On June 1, CIA director Leon Panetta, for the first time, acknowledged that State Department employee Gregg Wenzel, who died in Addis Ababa, Ethiopia after a "drunken driver" hit his car and sped away, was an officer of the Clandestine Services division of the CIA. The State Department job was Wenzel's "official cover" to operate in Ethiopia for the agency.
Wenzel, 33 and a New York lawyer who also previously lived in Miami, joined the CIA in 2000. The driver who slammed into Wenzel's vehicle remains a fugitive.
WMR has previously reported that after former U.S. ambassador Joe Wilson's article on not finding yellow cake uranium links between Niger and Iraq appeared in The New York Timeson July 3, which instigated a leak from the Bush White House about Wilson's wife, Valerie Plame Wilson, being a CIA agent, at least one clandestine services CIA officer was killed as a result of the leak. WMR learned that officer was assigned to monitor Iran's nuclear development program. It would now appear that given the time line, a mere six days after Wilson's op-ed column appeared in the Times,that Wenzel, assigned to the capital where every member of the African Union, including Niger and the three other uranium-producing countries in Africa -- Gabon, Democratic Republic of the Congo, and Namibia -- maintain delegations, may have also been a victim of the leak of Plame's name and identity.
Addis Ababa is also a major CIA post from which intelligence is collected from military and intelligence officers assigned to the African Union and associated military training activities, some of which are run by the Pentagon.
The CIA's "Damage Assessment Report" on impact of the disclosure of Plame's identity had on the agency and her own Counter-Proliferation Division within the CIA remains highly classified. Special prosecutor Patrick Fitzgerald, who WMR has cited as a master cover-up artist who suppressed critical evidence in the 1993 World Trade Center bombing in New York failed to indict anyone in the Bush White House for violating the Intelligence Identities Protection Act, which is geared against those who expose covert CIA agents.

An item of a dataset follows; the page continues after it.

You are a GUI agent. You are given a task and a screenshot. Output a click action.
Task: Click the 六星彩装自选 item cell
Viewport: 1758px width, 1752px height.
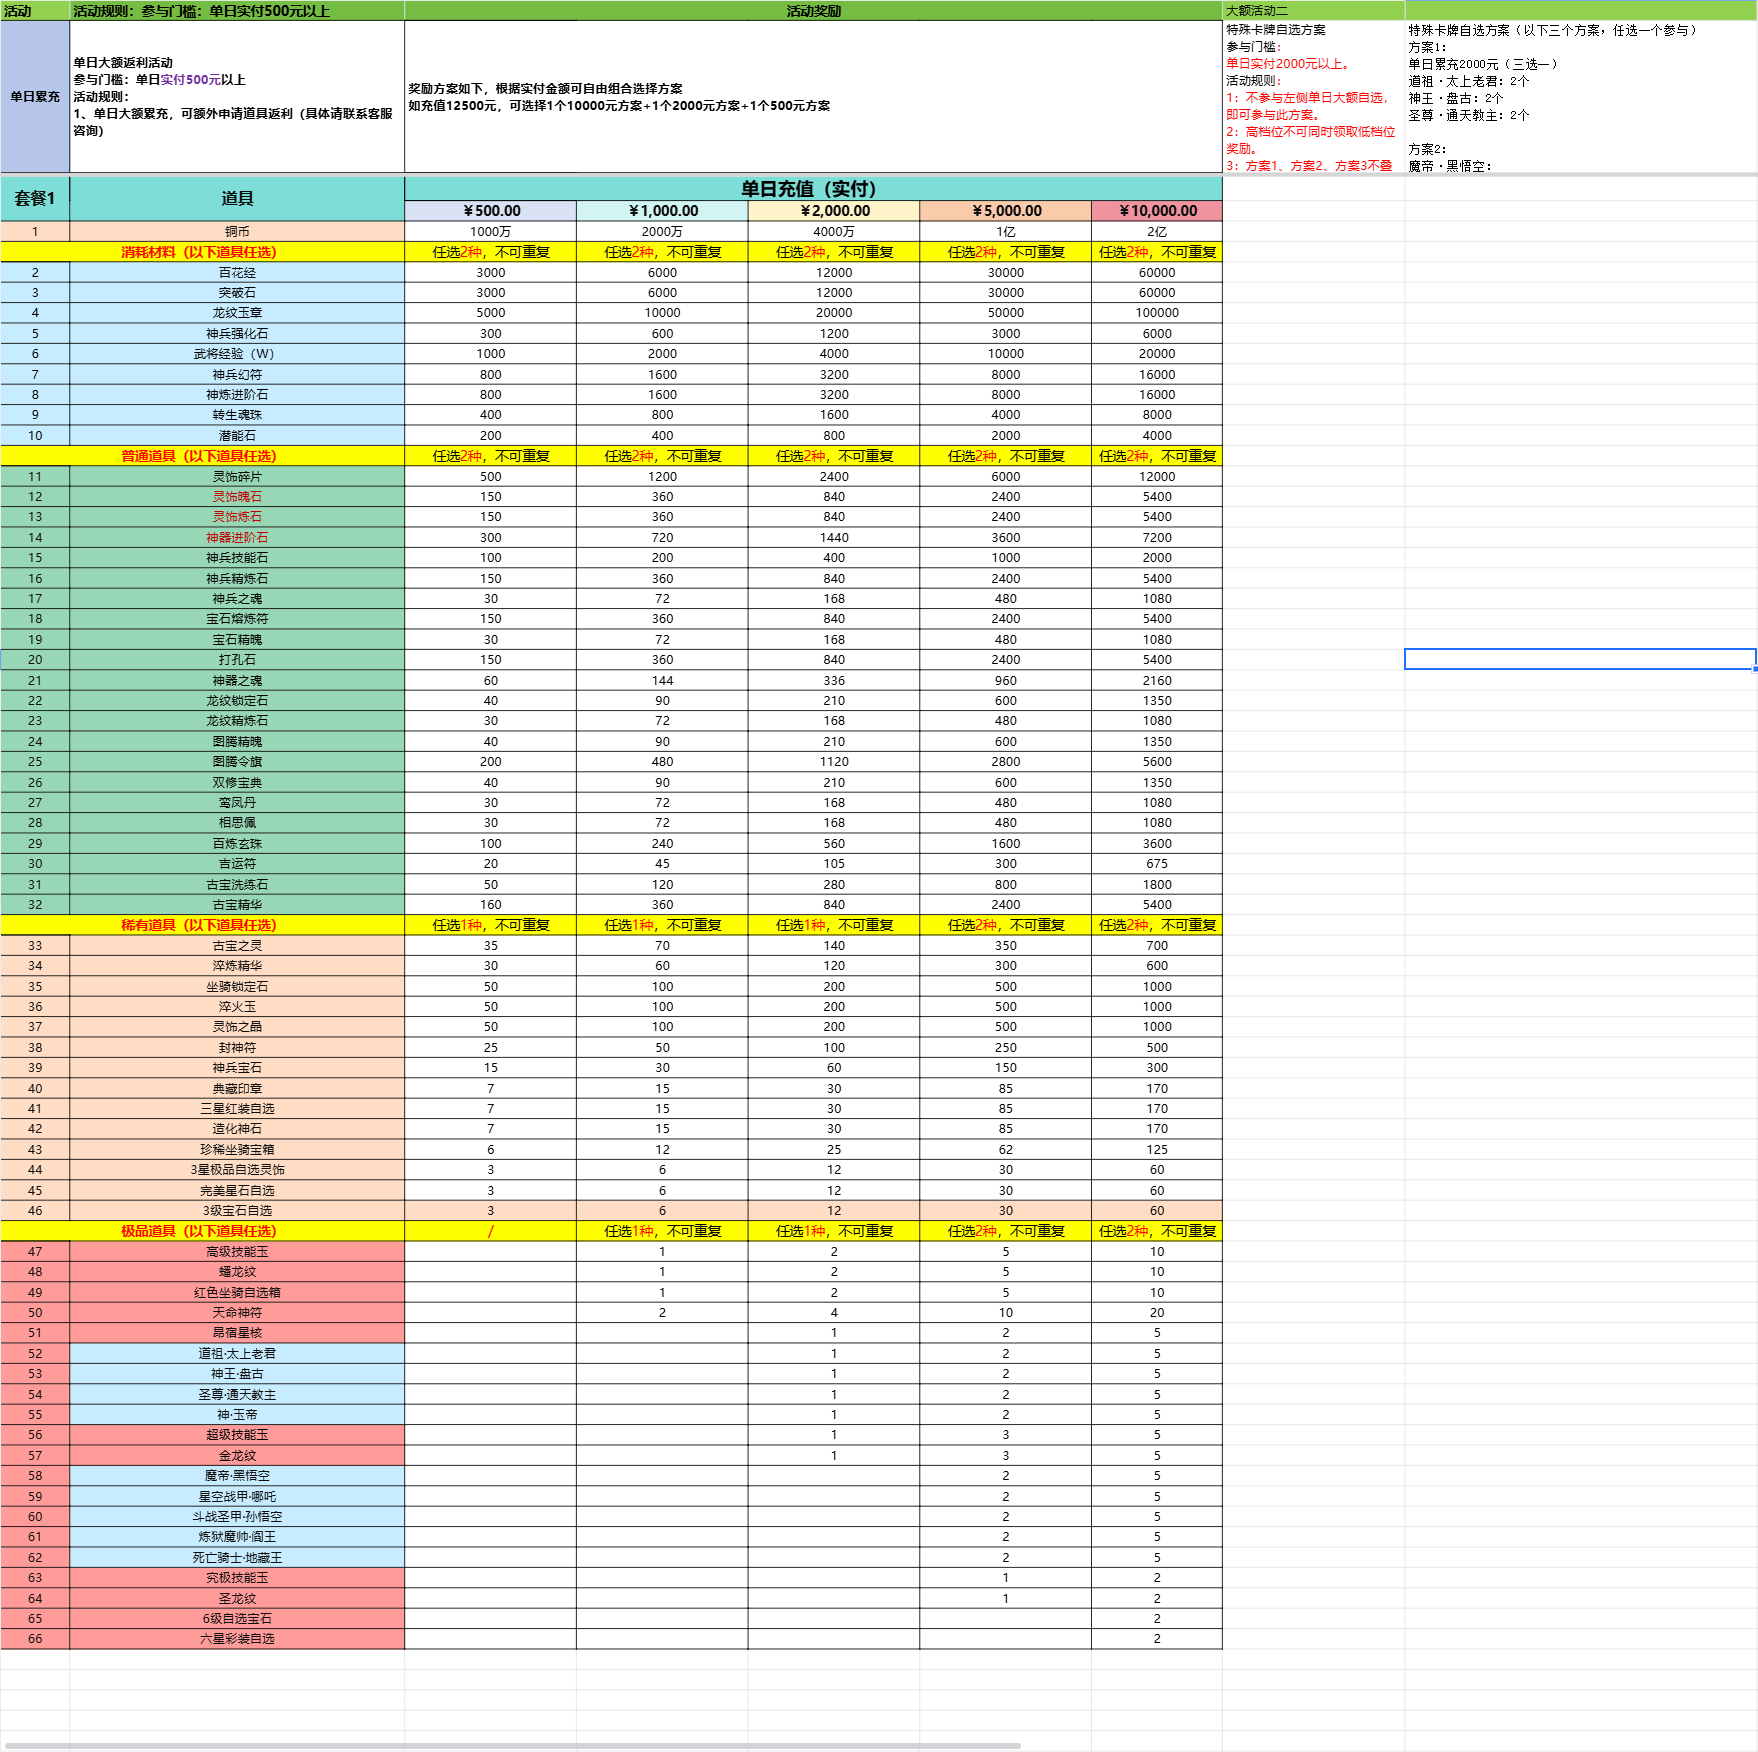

WMR has reported that after Plame's identity and that of her Brewster Jennings & Associates front company was exposed by Vice President Dick Cheney's chief of staff Scooter Libby, President Bush's top aide Karl Rove, and others in the White House to selected media outlets in Washington, including columnist Robert Novak, intelligence agencies around the world began investigating who had contact with Plame and her associates in various venue around the globe. Within hours of the leak, WMR was told that CIA informants and agents were picked up around the world, from Pyongyang to Iran and Pakistan and either tortured or executed or both.
Gregg Wenzel, who is the 89th star on the CIA's Memorial Wall, may have been one more victim of the treasonous leak by Bush and Cheney and their senior staff as a political payback aimed at Joe and Valerie Wilson.
It is also important to note that President Obama has retained Fitzgerald as the U.S. Attorney for Northern Illinois.